When police were called to the scene, a field at the corner of Winnipeg Street and 17th Avenue where the two homeless men had been camping, they found Mathewsie, then 44 years old, passed out and lying next to Roy, who was 48 years old, who in turn was found dead with a rope around his neck.
Roy's blood was found on Mathewsie's hands and arms but Parrett noted there was no conclusive evidence that Mathewsie's DNA was found on the rope and no swelling or abrasions on Mathewsie's knuckles consistent with the "obvious beating" that Roy also suffered.
Police testified they found Mathewsie in a "cuddling" or "spooning" position that led Parrett to suggest he had been comforting Roy, noting that other witness testimony characterized the two as the best of friends who did everything together.
As well, witness testimony from people who lived in the nearby apartment building, working at nearby St. Patrick Transition House for Alcoholics, and passing by the scene suggested there were at least two other people there prior to Roy's death.
Police were notified by an employee at St.
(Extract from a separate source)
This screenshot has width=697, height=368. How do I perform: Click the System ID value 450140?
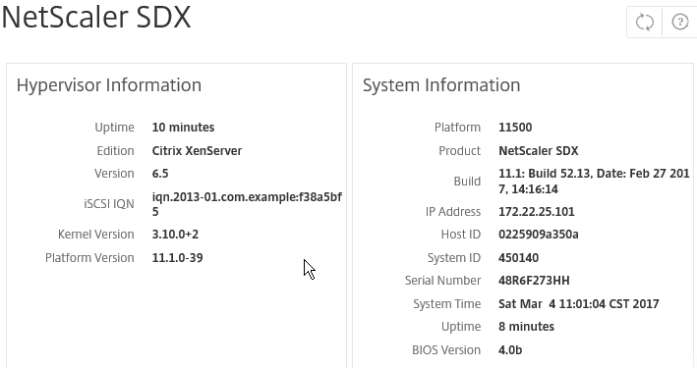518,258
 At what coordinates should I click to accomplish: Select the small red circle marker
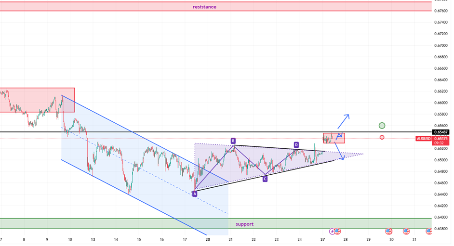coord(382,138)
Patrick who saw another man with blood on him passing by and muttering "I killed someone," but who had different clothing than Mathewsie was wearing and different coloured hair, Parrett said.
Parrett characterized the police investigation as falling short of "any episode of CSI and later suggested Mounties were afflicted with a "classic case of tunnel vision."
Despite witnesses suggesting there were at least two other people in the area at the time of the death, Parrett said not a single officer gave evidence that they searched the field beyond the 20-square-foot area where Mathewsie and Roy were found.
"I have no evidence at this trial whether there were 10 other people, 140 other people or two other people sleeping in that field," Parrett said. "I have no evidence before me that it was examined at all."
Parrett said the scene was altered when the arresting officer handcuffed Mathewsie's hands behind his back while still passed out, altering the scene before what had been found was recorded.
Parrett also noted earlier in his decision that the photos and testimony from the arresting officer indicate a T-shirt that had been spread over Roy's face was removed and then put back over his face over a series of photographs.
Mathewsie, who was later found to have had a blood-alcohol level of at least .345, was so intoxicated that paramedics had to use "pain stimulation" to revive him so he could be taken to hospital, Parrett said.
While at the hospital, the accompanying officer recorded Mathewsie's mutterings without arresting him or getting his authorization, and police then packed a sample of his blood in a manner that caused it to leak out of its vial and into the exhibit bag, Parrett said.
As a result, the lab analyst told the court the alcohol in the sample had been eliminated and so had to rely in part on a calculation from the urine sample to come up with the blood-alcohol reading.
Parrett also noted there was not a single close-up photo of the rope around Roy's neck nor was evidence given of how it was wrapped round his neck, "despite the attendance of a forensic identification specialist and the body being left at the scene overnight."
The specialist, who was based in Williams Lake, began recording video at 11:10 a.m. the next morning, Parrett said, and added no reason for the delay was offered. He also noted that other than entering the video as evidence, it was not referred to at the trial.
As he did last week, Parrett said he found the video "disturbing" but did not go into detail. Parrett also did not repeat his suggestion made last week that Crown look into whether a charge of indignity to a human body was warranted.
"I can see no basis whatsoever in the evidence I have heard for the decision made in this case to leave the body out overnight resulting in the video that was recorded," Parrett said Tuesday. "Perhaps, if they had taken more than six photographs the evening before, it wouldn't have been necessary."
He also found witnesses were interviewed in the presence of other witnesses and that fingernail clippings collected at the scene were not sent to the laboratory for analysis until 18 months after Mathewsie was arrested and as a result, he was forced to remain in custody for two years.
Upon learning the verdict, Mathewsie remained quiet but had a broad smile on his face as he was led away for processing and, unless he faces other charges, release.
Parrett's comments last week drew national and American media attention and Prince George RCMP Cpl. Craig Douglass was in the courtroom taking notes.
Douglass later said Prince George RCMP are reserving comment until they've reviewed Parrett's comments and how the investigation was carried out.